TASK DETAILS:
Your task is to copy each line of the records that includes the string "description".
= Beginning of Section =
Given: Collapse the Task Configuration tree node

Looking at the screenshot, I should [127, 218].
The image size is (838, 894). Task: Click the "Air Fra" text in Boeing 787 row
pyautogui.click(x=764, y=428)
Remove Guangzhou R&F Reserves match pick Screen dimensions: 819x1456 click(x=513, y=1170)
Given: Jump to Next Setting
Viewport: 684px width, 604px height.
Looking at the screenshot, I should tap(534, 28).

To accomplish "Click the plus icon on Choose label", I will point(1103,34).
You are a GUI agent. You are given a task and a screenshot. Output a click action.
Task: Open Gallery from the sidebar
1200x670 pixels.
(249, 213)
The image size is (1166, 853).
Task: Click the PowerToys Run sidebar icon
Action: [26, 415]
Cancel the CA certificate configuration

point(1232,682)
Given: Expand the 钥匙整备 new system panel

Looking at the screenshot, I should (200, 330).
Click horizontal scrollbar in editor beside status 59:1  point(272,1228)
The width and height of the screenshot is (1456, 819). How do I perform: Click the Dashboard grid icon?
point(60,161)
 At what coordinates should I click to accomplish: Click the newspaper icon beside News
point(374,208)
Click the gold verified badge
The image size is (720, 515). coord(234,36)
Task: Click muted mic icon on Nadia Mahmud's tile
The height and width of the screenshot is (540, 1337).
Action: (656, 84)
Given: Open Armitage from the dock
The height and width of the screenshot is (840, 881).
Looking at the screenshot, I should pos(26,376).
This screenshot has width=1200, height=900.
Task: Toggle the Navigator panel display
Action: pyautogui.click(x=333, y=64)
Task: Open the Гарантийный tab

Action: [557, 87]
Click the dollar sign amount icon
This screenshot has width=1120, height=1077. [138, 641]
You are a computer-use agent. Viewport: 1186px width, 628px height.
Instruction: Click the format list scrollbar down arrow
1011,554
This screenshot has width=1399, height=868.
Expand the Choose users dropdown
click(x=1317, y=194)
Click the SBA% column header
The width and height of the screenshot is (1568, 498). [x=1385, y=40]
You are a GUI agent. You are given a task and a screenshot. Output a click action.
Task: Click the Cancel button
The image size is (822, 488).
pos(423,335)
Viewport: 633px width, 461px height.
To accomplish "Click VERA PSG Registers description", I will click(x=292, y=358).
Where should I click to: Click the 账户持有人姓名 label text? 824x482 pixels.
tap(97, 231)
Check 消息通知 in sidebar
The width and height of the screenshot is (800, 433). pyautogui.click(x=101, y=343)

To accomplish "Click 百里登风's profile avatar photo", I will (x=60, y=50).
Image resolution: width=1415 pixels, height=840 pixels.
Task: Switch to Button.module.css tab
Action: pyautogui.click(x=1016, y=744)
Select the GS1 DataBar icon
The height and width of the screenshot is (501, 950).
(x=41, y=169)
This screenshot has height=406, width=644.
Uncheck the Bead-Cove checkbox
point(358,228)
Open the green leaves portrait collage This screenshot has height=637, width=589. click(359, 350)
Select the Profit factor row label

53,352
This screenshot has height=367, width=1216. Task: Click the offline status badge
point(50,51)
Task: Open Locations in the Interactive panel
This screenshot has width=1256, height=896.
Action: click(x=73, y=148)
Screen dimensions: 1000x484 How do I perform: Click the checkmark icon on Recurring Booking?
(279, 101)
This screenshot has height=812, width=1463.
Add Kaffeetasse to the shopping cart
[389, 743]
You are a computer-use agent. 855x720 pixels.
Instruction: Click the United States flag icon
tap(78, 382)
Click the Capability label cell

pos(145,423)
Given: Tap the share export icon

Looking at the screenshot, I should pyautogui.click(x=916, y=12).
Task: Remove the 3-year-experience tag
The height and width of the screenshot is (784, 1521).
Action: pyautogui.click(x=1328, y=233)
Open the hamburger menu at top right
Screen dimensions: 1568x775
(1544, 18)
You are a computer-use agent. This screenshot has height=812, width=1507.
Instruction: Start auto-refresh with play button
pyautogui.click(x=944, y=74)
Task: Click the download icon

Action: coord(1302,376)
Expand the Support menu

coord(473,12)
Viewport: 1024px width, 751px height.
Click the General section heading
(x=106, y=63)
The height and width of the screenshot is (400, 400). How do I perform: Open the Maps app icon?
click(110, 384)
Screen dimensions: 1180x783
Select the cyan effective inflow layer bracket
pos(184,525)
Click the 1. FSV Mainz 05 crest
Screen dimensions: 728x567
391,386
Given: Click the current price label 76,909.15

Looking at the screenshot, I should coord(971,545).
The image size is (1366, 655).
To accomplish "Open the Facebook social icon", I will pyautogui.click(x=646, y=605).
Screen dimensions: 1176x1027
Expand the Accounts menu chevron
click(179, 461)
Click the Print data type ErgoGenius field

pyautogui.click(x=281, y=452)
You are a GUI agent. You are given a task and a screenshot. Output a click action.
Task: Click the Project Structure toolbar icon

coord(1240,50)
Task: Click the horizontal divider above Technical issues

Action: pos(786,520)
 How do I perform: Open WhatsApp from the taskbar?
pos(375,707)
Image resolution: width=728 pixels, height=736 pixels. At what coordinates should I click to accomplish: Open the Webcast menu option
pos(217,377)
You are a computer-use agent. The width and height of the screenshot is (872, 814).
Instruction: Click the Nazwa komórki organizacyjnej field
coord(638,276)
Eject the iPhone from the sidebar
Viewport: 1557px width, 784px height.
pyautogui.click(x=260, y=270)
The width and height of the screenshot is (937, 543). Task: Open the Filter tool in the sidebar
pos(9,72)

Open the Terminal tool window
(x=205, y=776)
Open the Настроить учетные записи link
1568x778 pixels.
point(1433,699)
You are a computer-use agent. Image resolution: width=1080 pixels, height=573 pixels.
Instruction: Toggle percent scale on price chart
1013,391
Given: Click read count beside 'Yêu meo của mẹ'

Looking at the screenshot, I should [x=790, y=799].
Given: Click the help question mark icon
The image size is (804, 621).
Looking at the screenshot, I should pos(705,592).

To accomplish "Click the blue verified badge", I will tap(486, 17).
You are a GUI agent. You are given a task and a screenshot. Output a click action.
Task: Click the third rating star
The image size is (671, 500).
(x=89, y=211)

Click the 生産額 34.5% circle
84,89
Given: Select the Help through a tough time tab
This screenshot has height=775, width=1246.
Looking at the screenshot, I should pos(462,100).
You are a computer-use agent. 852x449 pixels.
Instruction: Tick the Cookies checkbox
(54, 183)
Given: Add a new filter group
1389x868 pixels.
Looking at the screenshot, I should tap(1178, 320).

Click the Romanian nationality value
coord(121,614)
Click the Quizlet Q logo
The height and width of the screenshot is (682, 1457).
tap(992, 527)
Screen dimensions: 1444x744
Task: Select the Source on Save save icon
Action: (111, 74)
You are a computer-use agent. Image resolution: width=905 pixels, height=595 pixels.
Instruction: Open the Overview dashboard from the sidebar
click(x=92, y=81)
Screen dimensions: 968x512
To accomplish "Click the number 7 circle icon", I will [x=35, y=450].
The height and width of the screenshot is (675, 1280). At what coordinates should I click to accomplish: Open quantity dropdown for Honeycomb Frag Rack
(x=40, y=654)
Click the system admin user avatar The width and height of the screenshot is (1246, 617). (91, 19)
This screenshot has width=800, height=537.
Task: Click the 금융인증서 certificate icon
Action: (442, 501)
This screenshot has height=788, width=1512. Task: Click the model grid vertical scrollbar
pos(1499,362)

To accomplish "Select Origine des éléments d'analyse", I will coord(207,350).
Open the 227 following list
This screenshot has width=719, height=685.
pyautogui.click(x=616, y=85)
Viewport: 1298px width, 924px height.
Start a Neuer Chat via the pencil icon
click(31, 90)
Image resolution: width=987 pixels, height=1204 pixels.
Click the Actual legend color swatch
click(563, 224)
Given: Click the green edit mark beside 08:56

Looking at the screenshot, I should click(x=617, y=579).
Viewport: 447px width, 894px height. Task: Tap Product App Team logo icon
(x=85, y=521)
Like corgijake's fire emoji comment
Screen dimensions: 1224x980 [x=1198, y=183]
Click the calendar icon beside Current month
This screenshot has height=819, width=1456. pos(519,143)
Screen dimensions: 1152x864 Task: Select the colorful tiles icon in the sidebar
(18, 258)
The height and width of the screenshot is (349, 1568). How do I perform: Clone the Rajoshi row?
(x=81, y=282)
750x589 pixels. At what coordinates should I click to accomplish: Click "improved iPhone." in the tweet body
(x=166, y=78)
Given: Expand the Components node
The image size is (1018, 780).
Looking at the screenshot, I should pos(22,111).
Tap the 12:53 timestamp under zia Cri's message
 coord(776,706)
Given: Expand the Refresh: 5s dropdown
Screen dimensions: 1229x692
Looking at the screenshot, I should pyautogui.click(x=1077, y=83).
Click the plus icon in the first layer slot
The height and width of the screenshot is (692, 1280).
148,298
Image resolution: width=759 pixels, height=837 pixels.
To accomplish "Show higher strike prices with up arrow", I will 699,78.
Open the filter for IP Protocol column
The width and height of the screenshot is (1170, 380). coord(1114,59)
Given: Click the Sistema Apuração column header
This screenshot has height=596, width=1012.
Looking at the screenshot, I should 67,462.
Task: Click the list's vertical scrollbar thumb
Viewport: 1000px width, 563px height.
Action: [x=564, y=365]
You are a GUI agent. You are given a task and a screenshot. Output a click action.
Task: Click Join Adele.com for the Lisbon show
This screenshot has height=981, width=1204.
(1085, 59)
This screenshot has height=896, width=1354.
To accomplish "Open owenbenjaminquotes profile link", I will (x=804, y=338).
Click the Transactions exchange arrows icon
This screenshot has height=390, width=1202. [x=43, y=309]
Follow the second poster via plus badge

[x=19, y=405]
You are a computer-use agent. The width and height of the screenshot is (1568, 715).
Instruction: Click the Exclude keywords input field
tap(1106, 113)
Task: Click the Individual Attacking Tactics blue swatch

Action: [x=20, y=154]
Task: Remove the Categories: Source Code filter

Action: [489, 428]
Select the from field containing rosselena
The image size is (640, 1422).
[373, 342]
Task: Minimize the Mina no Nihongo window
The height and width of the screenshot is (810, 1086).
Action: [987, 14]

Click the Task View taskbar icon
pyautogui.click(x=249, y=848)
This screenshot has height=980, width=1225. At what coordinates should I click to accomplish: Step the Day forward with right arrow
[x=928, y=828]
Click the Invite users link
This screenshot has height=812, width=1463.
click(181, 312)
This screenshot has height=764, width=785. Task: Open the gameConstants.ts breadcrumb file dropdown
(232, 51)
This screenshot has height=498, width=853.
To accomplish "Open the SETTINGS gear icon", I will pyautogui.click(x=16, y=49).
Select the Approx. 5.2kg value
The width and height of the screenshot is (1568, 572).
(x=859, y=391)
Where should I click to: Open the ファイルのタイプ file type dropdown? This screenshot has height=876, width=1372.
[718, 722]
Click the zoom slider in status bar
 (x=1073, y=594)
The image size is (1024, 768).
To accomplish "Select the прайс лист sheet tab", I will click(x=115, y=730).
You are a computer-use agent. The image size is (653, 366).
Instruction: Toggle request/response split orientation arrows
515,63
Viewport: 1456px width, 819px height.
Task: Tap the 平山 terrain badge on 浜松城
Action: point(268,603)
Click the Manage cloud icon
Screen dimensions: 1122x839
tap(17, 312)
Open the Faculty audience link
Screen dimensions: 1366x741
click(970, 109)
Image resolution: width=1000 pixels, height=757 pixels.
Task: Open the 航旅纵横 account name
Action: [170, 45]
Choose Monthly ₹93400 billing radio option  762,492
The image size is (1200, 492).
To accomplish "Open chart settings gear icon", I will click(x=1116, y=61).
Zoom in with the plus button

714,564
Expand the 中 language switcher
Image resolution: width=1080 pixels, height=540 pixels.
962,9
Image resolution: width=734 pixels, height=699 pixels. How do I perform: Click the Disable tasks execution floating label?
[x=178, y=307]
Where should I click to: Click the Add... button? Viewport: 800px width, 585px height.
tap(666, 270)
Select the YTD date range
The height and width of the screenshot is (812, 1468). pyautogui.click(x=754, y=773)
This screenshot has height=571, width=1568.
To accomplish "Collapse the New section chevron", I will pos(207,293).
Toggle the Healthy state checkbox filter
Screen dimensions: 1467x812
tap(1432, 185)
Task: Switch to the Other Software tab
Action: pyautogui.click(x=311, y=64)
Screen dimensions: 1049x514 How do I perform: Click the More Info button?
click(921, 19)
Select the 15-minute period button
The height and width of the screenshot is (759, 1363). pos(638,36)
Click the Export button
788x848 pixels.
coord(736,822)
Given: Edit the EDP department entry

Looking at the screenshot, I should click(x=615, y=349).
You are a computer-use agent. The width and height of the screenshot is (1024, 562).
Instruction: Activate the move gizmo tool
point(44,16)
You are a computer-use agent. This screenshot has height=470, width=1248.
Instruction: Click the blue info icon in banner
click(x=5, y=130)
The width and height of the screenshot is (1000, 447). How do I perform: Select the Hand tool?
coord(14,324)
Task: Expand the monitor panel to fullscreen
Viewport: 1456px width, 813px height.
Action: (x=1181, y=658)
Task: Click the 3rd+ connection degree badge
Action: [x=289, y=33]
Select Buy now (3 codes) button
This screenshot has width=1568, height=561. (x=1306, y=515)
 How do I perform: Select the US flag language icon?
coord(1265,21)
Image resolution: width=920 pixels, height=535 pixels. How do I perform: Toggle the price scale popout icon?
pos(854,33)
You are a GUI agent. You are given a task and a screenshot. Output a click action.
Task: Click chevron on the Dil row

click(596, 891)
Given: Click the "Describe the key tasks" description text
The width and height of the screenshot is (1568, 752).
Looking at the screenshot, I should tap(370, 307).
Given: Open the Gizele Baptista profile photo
= End of Section =
RESULT FOR THIS EXERCISE:
To accomplish "Click VERA PSG Registers description", I will click(x=292, y=358).
Given: Click the "Describe the key tasks" description text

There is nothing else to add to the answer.